Eu não sei, ao certo, se
existe esta terminologia, mas penso que é maid do que adequada para trazer
materialização a bandas como Goblin, por exemplo, que elevou o nível do dark
prog italiano e que, depois de persistir, perseverar por décadas e décadas
conseguiu notoriedade não apenas na Itália, mas em outros países que abraçam
intensamente a cena espalhados pelo planeta progressivo.
O real é que a cena
progressiva dark é formada por pequenos guetos, como todo o occult rock, em
todas as vertentes sonoras e que hoje, discretamente vem ganhando algum espaço,
muito graças a bandas como o Ghost que atualmente até grammy sueco, de onde foi
formada, já ganhou. É uma banda que está no mainstream, goza de grande
popularidade, mas que ainda mantém a chama do occult rock que foi responsável
pela construção de sua música lá para o fim da primeira década dos anos 2000.
O fato é que a cena do
progressivo oculto, apesar de escanteada desde sempre, tem bandas que, mesmo
esquecidas, tiveram a sua importância quanto ao seu pioneirismo e mesmo que muitas
dessas bandas mais recentes, como o próprio Ghost, mencionada aqui neste texto,
não fale abertamente, sobre algumas referências, não há como não observar, como
perceber a presença, em seu som, de bandas como o Goblin, entre tantas outras
como Blue Oyster Cult, Alice Cooper, Kiss, Mercyful Fate, entre tantas outras.
Mas até mesmo o grande e
icônico Goblin, com seus anos e anos de estrada também tem, claro, as suas
influências e só existe porque outras poucas bandas que o antecederam,
sobretudo na Itália, criaram um conceito sonoro, criaram uma base que viria a
se tornar definitiva ontem hoje e, sem sombra de dúvida, sempre. São legados
que, mesmo reinando na penumbra do esquecimento, se torna referência, porque
desbravaram o estilo no estado bruto de sua existência. Falo de bandas como
Jacula e Antonius Rex. Já ouviram falar nessas bandas? Não?
E aos desavisados que não conhecem tais bandas, que foram os responsáveis pelo “big bang” do dark prog na Itália e quiçá no planeta, lá para o final dos anos 1960, teve, como mente pensante e importância, a cargo do guitarrista, compositor e mente brilhante Antônio Bartoccetti.

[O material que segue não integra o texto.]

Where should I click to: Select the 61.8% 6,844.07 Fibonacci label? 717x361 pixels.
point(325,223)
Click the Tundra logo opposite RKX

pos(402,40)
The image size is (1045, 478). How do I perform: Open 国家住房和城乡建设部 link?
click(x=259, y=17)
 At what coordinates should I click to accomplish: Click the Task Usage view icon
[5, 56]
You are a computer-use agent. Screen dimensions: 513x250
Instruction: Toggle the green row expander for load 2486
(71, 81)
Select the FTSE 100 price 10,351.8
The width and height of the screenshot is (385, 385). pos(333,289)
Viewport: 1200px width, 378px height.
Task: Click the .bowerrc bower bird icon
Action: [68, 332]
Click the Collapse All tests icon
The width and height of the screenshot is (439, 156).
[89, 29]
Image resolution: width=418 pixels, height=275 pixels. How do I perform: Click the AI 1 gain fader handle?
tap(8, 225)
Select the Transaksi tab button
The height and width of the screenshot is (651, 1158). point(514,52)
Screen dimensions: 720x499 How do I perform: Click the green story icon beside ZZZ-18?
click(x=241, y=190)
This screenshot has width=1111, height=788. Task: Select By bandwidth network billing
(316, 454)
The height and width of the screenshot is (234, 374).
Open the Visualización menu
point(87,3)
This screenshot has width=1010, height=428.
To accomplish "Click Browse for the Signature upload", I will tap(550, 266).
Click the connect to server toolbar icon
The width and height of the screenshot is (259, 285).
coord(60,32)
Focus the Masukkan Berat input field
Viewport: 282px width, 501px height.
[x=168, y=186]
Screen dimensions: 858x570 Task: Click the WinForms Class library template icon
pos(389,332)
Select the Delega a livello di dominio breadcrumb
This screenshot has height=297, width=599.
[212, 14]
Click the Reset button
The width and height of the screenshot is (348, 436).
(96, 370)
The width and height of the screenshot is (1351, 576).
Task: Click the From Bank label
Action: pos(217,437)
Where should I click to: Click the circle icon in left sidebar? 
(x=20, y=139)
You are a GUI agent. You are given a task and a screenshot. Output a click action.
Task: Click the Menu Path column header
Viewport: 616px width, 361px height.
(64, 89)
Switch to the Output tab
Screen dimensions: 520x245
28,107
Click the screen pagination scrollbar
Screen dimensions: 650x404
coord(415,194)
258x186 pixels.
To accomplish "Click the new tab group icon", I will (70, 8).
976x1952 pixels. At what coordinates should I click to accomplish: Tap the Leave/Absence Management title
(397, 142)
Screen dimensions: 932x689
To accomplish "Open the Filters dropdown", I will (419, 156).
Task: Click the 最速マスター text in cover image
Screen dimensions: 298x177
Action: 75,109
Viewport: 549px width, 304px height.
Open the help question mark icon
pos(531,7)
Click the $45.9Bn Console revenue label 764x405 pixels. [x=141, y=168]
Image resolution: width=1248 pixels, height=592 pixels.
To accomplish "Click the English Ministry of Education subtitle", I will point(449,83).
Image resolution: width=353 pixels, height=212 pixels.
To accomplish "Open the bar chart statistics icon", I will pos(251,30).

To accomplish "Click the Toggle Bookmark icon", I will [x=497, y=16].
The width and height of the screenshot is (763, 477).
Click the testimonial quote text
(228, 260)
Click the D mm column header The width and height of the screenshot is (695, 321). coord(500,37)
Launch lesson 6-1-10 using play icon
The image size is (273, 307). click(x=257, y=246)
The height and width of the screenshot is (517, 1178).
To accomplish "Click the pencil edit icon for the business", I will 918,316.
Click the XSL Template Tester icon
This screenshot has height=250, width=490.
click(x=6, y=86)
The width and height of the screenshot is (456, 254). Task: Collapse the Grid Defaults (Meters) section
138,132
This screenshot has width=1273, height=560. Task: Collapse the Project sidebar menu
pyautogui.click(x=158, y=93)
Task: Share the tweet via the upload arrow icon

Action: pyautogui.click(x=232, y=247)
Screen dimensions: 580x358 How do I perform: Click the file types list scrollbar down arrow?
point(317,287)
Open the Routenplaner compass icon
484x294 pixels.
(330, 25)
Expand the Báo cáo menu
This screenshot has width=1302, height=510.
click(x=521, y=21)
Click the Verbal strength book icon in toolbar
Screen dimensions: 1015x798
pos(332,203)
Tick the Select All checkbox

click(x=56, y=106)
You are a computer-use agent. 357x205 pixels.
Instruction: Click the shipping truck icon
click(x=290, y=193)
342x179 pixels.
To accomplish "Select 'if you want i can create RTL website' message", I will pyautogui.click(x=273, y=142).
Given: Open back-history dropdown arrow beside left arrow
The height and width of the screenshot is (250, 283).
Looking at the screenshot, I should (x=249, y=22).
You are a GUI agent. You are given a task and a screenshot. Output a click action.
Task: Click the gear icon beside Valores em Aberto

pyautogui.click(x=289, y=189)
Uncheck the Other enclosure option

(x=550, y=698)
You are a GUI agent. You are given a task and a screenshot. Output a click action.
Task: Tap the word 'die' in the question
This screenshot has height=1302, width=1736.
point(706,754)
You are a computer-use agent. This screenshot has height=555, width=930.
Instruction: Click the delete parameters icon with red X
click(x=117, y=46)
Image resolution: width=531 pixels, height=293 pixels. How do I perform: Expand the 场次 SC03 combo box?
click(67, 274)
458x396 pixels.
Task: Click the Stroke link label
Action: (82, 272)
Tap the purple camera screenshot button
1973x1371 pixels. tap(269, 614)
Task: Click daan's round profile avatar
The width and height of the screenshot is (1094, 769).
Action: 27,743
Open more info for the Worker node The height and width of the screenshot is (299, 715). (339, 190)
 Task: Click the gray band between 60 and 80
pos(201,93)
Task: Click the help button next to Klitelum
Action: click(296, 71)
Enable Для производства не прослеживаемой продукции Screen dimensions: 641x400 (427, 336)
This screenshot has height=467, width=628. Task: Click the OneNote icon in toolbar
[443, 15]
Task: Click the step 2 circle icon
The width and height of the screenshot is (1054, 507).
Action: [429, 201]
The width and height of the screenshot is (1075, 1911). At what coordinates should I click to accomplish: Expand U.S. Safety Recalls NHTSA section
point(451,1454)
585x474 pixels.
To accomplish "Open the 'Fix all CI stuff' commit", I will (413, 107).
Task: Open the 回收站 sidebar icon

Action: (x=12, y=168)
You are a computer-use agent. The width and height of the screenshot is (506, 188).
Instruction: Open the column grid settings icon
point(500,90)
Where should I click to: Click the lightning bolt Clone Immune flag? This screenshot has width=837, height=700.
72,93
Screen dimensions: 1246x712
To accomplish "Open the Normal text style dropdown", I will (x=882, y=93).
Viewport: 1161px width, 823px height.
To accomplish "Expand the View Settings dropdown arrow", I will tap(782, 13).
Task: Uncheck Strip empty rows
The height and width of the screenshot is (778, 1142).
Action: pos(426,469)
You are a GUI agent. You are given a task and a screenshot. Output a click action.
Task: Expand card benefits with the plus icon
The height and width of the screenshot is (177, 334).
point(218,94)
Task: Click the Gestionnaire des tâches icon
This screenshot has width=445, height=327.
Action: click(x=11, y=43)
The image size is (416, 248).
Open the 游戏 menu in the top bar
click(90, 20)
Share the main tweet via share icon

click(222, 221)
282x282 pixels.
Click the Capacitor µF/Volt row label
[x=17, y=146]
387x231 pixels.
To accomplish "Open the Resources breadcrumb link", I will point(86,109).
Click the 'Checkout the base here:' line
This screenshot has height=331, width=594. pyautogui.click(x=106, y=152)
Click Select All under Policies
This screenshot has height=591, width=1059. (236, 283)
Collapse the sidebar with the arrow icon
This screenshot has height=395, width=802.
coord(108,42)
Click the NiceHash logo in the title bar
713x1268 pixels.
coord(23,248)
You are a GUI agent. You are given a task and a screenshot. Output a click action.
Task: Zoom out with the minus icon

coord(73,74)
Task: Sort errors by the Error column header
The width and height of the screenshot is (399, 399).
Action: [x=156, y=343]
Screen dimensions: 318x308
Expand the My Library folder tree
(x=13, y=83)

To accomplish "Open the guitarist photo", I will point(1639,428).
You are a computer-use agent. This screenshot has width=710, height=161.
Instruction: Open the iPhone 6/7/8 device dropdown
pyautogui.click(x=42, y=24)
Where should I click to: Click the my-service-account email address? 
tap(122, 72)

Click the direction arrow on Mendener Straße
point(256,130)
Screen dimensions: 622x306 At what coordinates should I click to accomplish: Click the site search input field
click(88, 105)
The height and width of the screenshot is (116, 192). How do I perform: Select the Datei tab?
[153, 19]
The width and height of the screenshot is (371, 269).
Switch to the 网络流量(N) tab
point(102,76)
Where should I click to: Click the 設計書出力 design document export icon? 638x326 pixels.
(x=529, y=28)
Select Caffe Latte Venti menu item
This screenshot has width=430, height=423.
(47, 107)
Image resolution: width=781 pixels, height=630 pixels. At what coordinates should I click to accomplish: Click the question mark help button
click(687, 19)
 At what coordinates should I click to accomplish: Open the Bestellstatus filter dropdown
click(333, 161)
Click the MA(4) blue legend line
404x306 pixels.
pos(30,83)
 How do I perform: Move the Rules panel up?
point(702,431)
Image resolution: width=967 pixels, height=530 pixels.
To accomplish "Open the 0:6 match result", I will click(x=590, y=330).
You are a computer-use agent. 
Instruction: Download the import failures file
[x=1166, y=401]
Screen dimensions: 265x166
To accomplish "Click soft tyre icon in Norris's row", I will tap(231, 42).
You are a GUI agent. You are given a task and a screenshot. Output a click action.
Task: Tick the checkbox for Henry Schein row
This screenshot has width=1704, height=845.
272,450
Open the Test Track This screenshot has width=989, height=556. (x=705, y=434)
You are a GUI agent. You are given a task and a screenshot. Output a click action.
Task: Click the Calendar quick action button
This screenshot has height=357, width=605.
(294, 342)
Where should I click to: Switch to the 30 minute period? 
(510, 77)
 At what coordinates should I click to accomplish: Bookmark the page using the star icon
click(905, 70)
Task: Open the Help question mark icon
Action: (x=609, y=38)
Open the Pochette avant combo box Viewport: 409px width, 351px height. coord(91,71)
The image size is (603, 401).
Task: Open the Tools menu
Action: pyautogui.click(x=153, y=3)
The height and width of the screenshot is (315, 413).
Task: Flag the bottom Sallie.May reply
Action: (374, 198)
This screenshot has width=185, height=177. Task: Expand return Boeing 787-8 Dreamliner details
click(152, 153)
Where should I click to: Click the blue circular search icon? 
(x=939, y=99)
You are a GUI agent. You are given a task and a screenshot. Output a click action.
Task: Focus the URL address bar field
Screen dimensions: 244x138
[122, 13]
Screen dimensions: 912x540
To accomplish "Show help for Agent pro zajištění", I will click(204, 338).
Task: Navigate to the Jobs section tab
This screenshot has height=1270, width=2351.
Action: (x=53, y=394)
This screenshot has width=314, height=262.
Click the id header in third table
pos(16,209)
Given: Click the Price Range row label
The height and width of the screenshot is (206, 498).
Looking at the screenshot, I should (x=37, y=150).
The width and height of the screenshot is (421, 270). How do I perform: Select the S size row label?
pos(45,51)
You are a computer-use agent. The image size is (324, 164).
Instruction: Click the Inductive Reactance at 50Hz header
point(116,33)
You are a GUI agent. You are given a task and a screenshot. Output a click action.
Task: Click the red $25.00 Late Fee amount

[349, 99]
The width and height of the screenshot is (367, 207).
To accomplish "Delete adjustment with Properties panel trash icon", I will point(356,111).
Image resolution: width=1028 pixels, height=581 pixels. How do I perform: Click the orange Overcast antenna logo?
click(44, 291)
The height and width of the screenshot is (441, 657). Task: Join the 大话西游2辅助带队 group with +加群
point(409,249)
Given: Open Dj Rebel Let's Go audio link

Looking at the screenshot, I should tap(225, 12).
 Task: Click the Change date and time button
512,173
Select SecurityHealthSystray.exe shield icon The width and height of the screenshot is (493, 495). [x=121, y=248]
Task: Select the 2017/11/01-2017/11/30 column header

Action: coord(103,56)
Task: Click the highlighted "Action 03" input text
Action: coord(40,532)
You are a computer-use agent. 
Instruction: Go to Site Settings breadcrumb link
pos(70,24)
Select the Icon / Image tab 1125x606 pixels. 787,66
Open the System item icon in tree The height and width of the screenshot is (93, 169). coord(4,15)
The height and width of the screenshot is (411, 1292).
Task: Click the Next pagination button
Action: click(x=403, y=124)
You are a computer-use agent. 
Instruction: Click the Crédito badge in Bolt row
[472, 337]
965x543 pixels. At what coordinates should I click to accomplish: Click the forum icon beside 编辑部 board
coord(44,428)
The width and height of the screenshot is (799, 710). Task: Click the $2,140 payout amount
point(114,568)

Bartoccetti esteve à frente
em vários projetos, em diversas bandas que, pelo norte da Itália, ajudaram a
caracterizar o som da Itália progressiva, quando sequer existia direito um som
progressivo, diante do modismo do beat italiano. E lá estava Bartoccetti e seus
poucos amigos que faziam uma música arrojada e incompreendida desde sempre.
Mas o cume da sua história
musical foi com o Jacula, criada em Milão, no final dos anos 1960, mais
precisamente no ano de 1969. Poucos meses depois de sua fundação, Bartoccetti,
ao lado de Fiamma Dallo Spirito (voz, violino e flauta), Doris Norton (bateria)
e Charles Tiring (teclados), Antonius, como era conhecido, lançou o álbum “In
Cauda Semper Stat Venenum”, o qual saiu em uma edição limitada de 300 cópias
apenas, um álbum cunhado “artesanalmente”, diria. Esse álbum foi produzido em
Londres e foram distribuídas apenas entre os produtores, donos das gravadoras,
a banda e algumas seitas que Bartoccetti seguia e tinham como base para
construir as letras de suas músicas.
A sonoridade, arrojada e
totalmente nova, era baseada em composições voltadas para o órgão de igreja
que, apesar de erudito, trazia um tom extremamente sombrio e novo no rock, bem
como guitarras distorcidas, ao estilo, pasmem Black Metal, onde consideram o
Jacula como o pai do Black Metal tão conhecido na Noruega.
Mas o sombrio não fica no
conteúdo sonoro não, mas também na arte gráfica deste clássico álbum do dark
prog, mostrando uma imagem em preto e branco, de um homem comendo pedaços de um
cadáver dentro de um cemitério! Não tem como associar às capas de Black Metal,
daquelas mais conhecidas lançadas na década de 1990, período de seu auge, não
é?
O segundo álbum do Jacula
foi “Tardo Pede In Magiam Versus”, de 1971, também lançado em número limitado
de cópias (cerca de 1.000) e por um selo até hoje desconhecido e isso parece
ter sido uma constante em toda a história de produção de Bartocccetti. Este
trabalho também contou com Norton agora nos vocais e sintetizadores, além de
Tiring e da adição de Albert Goodman (bateria), este LP destaca mais a guitarra
distorcida e o violino.
A capa de “Tardo Pede in
Magiam Versus” é a mesma de “In Cauda Semper Stat Venenum”, porém no formato
colorido e, para variar, acabou causando muita revolta na Itália, sendo
censurado. Lamentável, não é?
O Jacula se desintegrou, mas
Bartoccetti não parou, fundando o grupo Invisible Force, ao lado do eterno
colega Charles Tiring, Elisabeth d’Esperance (voz) e Peter McDonald (bateria),
com os quais lançou os singles “Morti Vident” e “1999 Mundi Finis”, ambos em
1971. A linha é similar ao que apareceu no segundo disco do Jacula.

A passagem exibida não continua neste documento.